§ **Records for the task**
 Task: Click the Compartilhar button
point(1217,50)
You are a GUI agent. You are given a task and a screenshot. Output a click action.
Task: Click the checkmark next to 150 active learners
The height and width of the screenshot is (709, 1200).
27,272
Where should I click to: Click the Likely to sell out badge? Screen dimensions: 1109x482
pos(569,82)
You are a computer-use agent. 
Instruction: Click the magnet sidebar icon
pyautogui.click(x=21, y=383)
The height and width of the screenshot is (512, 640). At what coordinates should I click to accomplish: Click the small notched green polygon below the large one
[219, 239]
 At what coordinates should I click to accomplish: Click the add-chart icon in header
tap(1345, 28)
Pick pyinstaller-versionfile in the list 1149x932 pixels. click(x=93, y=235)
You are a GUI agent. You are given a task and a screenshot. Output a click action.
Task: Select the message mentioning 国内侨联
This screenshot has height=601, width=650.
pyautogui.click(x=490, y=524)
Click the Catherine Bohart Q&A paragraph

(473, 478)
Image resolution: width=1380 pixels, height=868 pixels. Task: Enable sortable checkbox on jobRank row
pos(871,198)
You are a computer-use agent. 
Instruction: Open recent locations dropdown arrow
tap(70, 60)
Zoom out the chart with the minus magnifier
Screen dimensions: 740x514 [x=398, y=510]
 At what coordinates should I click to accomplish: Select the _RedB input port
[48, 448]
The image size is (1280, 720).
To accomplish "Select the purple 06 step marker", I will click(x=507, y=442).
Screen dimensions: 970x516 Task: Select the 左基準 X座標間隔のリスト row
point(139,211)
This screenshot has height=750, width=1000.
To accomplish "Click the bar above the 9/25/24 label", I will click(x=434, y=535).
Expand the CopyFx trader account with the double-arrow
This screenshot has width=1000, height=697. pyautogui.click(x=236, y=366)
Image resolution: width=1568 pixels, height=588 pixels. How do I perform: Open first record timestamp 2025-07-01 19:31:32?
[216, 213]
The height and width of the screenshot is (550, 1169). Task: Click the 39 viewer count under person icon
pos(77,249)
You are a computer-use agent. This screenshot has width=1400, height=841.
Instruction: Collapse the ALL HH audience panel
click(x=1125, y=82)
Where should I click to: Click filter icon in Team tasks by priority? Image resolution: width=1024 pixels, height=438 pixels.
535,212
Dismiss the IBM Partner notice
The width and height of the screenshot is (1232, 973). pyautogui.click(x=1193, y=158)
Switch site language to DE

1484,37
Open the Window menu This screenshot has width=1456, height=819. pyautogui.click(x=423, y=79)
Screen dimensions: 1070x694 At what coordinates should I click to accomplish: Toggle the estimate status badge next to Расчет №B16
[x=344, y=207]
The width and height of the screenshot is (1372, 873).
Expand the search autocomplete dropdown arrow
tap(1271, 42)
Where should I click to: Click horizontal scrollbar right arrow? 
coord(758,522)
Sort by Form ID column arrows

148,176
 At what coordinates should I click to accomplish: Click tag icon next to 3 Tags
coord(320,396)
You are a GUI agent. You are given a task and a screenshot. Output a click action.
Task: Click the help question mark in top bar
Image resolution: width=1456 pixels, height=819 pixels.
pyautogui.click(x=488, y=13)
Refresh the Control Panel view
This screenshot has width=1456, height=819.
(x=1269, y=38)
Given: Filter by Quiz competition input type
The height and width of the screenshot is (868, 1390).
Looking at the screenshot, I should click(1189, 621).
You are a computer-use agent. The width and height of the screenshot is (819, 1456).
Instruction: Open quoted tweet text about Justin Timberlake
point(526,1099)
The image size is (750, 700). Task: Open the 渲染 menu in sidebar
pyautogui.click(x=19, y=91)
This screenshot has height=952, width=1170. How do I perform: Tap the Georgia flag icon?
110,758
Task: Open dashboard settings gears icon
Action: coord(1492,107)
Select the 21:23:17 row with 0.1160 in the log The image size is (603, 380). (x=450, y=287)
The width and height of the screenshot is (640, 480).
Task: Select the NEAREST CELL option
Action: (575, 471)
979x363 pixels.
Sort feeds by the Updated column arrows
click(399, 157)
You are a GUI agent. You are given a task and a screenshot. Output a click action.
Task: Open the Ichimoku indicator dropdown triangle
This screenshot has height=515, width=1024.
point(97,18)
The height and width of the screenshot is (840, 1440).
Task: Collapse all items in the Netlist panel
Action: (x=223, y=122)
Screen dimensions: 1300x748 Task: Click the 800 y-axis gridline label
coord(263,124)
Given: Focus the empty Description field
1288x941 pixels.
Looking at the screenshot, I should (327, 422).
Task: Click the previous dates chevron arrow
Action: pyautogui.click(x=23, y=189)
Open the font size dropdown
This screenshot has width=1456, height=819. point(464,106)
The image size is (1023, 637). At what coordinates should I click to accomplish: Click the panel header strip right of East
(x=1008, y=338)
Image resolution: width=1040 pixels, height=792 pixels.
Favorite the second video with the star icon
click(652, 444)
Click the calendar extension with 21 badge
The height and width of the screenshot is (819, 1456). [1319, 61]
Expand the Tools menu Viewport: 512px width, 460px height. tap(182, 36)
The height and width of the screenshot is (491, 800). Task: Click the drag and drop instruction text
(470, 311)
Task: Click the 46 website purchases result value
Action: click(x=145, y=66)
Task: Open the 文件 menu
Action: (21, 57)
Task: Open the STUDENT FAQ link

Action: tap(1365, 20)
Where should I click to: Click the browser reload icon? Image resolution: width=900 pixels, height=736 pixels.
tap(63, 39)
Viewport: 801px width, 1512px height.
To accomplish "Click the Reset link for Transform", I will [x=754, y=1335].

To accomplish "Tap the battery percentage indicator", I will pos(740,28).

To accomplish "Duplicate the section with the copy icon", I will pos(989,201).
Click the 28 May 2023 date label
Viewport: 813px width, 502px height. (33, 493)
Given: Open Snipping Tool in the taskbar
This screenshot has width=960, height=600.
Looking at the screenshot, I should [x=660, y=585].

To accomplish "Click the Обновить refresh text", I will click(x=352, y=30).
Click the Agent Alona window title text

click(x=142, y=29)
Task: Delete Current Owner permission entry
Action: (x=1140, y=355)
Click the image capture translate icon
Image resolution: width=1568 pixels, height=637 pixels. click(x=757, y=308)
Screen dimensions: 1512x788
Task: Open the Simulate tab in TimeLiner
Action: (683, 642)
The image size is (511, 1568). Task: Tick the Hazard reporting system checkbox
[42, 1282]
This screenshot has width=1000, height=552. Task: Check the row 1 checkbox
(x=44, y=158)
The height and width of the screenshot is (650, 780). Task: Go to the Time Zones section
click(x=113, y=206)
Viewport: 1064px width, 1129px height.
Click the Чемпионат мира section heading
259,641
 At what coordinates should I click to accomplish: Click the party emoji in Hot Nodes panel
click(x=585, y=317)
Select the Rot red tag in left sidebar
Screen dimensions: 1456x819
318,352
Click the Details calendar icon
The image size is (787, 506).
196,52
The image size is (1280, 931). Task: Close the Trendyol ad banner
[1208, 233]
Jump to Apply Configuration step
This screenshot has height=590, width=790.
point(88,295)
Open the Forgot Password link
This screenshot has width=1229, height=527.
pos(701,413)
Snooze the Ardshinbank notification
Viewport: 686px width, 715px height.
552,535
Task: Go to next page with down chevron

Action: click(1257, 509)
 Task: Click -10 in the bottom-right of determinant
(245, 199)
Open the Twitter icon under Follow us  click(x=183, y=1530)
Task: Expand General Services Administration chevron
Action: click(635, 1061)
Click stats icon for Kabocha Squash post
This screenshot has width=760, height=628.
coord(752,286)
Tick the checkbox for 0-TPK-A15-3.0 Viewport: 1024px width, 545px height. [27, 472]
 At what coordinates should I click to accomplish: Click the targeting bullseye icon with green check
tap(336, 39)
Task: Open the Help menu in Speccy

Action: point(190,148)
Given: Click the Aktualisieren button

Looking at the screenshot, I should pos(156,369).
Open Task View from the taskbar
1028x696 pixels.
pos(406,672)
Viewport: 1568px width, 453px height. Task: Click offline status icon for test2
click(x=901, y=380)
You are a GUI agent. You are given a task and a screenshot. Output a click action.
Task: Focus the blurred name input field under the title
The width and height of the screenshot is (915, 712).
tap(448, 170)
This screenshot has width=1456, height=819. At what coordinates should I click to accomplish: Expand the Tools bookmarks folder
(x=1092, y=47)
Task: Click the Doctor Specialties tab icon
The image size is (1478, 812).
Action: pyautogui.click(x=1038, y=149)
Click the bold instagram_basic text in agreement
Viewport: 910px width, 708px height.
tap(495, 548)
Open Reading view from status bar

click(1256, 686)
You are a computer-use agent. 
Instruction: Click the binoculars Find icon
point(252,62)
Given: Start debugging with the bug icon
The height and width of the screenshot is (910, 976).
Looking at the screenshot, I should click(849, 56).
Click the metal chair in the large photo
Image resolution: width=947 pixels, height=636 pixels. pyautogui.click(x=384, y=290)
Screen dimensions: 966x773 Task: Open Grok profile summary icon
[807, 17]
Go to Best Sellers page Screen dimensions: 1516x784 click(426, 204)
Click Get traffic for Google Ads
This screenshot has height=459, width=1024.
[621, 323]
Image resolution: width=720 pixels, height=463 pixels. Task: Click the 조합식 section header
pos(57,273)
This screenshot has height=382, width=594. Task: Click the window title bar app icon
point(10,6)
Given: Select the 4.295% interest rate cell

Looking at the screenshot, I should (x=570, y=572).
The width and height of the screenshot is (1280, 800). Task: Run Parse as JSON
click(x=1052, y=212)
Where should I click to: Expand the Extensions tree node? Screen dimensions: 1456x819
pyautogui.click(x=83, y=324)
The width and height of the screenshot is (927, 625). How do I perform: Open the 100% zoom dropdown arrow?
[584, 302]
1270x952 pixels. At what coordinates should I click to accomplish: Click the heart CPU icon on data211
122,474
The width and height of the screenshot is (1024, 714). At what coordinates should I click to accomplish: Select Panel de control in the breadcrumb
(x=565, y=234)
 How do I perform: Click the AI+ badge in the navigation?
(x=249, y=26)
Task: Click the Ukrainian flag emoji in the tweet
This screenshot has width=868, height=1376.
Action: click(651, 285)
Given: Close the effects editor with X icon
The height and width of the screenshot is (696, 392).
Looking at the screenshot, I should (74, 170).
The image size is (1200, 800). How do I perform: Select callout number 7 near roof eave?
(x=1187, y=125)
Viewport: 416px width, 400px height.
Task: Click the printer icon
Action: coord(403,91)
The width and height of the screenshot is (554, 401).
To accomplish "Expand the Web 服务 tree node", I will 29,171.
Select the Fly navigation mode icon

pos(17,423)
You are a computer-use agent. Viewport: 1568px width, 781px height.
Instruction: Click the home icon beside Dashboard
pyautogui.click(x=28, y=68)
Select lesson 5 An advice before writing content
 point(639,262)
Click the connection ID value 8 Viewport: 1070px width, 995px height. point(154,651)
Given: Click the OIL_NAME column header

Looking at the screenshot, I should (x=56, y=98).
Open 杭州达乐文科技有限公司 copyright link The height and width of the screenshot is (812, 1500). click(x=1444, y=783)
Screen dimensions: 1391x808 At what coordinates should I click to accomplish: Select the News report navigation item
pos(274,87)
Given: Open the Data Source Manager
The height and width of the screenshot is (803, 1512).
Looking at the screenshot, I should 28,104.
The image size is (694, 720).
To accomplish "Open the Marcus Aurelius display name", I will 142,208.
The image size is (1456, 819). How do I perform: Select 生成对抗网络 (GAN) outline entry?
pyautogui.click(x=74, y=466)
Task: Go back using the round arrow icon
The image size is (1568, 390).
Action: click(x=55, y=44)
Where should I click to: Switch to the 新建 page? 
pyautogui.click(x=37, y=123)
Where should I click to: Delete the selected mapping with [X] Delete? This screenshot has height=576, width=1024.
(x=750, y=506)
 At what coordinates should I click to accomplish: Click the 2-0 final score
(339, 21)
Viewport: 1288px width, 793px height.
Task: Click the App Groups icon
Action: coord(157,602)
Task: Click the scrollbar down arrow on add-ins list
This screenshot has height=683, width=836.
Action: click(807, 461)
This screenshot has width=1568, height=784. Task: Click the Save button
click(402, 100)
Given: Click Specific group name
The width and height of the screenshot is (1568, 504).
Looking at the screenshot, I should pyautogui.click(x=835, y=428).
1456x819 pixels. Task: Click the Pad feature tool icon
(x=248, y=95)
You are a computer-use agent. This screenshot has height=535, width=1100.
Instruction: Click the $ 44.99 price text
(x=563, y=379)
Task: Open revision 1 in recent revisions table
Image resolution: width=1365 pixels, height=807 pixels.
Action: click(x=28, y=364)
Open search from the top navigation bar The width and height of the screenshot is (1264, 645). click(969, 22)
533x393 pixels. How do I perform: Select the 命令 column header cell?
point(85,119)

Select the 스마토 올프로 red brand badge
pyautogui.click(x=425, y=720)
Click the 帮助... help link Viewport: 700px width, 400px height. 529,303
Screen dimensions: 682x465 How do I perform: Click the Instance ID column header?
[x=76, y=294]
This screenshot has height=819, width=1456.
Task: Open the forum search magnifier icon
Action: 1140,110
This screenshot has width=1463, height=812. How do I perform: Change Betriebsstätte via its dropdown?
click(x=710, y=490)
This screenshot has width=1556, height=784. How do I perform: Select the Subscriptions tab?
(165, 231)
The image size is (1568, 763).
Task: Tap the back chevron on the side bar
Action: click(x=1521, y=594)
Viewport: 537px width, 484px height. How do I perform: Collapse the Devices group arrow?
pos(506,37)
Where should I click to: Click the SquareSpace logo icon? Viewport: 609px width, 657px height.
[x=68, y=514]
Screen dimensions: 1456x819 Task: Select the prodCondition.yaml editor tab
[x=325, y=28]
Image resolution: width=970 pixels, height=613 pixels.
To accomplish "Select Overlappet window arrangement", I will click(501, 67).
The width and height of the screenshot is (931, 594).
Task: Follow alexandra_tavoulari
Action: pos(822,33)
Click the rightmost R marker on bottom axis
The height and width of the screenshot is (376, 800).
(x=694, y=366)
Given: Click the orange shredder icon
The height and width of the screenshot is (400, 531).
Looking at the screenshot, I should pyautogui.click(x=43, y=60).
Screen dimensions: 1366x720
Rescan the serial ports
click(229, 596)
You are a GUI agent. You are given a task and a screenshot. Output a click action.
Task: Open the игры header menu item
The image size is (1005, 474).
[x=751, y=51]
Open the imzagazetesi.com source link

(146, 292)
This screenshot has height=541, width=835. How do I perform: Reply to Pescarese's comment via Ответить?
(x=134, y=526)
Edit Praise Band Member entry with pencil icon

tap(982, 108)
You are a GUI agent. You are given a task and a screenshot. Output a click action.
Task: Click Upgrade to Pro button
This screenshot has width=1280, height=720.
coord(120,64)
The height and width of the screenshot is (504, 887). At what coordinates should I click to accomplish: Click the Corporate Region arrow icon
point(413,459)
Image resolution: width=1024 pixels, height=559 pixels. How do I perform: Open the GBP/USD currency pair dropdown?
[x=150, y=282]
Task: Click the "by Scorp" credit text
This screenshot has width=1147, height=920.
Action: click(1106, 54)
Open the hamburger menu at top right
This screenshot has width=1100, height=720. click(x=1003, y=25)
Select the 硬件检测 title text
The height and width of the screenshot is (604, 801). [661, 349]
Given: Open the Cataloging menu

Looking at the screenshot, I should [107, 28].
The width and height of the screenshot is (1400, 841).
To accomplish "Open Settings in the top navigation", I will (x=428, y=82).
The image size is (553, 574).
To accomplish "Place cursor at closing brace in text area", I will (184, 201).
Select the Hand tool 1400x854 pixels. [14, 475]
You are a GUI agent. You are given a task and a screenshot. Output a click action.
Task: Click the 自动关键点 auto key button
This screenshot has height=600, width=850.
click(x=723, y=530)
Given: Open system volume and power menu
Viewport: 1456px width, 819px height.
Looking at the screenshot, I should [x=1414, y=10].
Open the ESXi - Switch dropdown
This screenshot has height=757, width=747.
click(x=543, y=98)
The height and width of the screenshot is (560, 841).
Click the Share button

§ **The request**
Turn everything in the listing above, from the line containing "How do I perform: Click the AI+" down to the line containing "pyautogui.click(x=28, y=68)", into a JSON list of strings. Use one string per line and leave out blank lines.

§ **Expected answer**
[
  " How do I perform: Click the AI+ badge in the navigation?",
  "(x=249, y=26)",
  "Task: Click the Ukrainian flag emoji in the tweet",
  "This screenshot has width=868, height=1376.",
  "Action: click(651, 285)",
  "Given: Close the effects editor with X icon",
  "The height and width of the screenshot is (696, 392).",
  "Looking at the screenshot, I should (74, 170).",
  "The image size is (1200, 800). How do I perform: Select callout number 7 near roof eave?",
  "(x=1187, y=125)",
  "Viewport: 416px width, 400px height.",
  "Task: Click the printer icon",
  "Action: coord(403,91)",
  "The width and height of the screenshot is (554, 401).",
  "To accomplish \"Expand the Web 服务 tree node\", I will 29,171.",
  "Select the Fly navigation mode icon",
  "pos(17,423)",
  "You are a computer-use agent. Viewport: 1568px width, 781px height.",
  "Instruction: Click the home icon beside Dashboard",
  "pyautogui.click(x=28, y=68)"
]